Telegram clients normally send these events when a user clicks an inline keyboard button. An attacker can construct a custom client or use the Telegram API to directly dispatch a callback_query to the bot with a predicted data payload. The application uses structured strings for callback data, making the payloads highly predictable.

For example, the attacker sends a callback with the data string mdl_sel_openai/gpt-5.4. The OpenClaw backend receives the event, evaluates the flawed authorization logic, and routes the event to the callback-scope handler. The handler processes the command without validating the sender ID against the DM pairing allowlist.

This process updates the bot's internal session state to use the specified model for subsequent interactions. The attacker can repeatedly dispatch different payloads to map out available callback endpoints and alter various configuration settings exposed through the inline button interface.

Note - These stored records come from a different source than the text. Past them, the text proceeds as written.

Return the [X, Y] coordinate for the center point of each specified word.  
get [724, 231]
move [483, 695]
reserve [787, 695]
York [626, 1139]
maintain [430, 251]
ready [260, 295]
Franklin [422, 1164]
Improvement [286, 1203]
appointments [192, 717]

The vulnerability results in a complete compromise of the bot's session state integrity and configuration confidentiality. An unauthorized actor can force the bot to switch underlying language models, alter agent instructions, or modify operational parameters exposed via inline buttons. This state mutation occurs silently at the backend level.

This unauthorized state mutation affects the legitimate owner's interactions with the bot. Depending on the available callback actions, attackers can disrupt availability by selecting non-functional or rate-limited language models. They can also degrade confidentiality by enabling debug modes or logging features via callback toggles.

The attack vector requires network access to the Telegram API to send messages to the bot, but does not require authentication to the OpenClaw service itself. The CVSS vector CVSS:4.0/AV:N/AC:L/AT:N/PR:L/UI:N/VC:H/VI:H/VA:H/SC:L/SI:L/SA:L reflects the low complexity and high integrity impact of this vulnerability.

The primary remediation is upgrading the OpenClaw deployment to version 2026.3.26. This release contains the corrected authorization logic in the Telegram extension. Administrators must restart the OpenClaw service after applying the update to ensure the new runtime handlers are active.

Administrators unable to immediately patch can mitigate the issue by strictly configuring the inlineButtonsScope setting. Setting inlineButtonsScope to allowlist and disabling execApprovalButtonsEnabled in the openclaw.json configuration file forces the pre-patch logic into the secure callback-allowlist mode.

Security teams should review Telegram bot logs for anomalous callback_query events. Events originating from a senderId that does not match the paired owner's Telegram ID indicate attempted or successful exploitation. A baseline of known authorized IDs should be established to facilitate anomaly detection.

Ensure that the dmPolicy parameter is explicitly set to pairing across all active bot configurations. Regular audits of the openclaw.json configuration file will prevent accidental regression of the secure settings required for the temporary mitigation.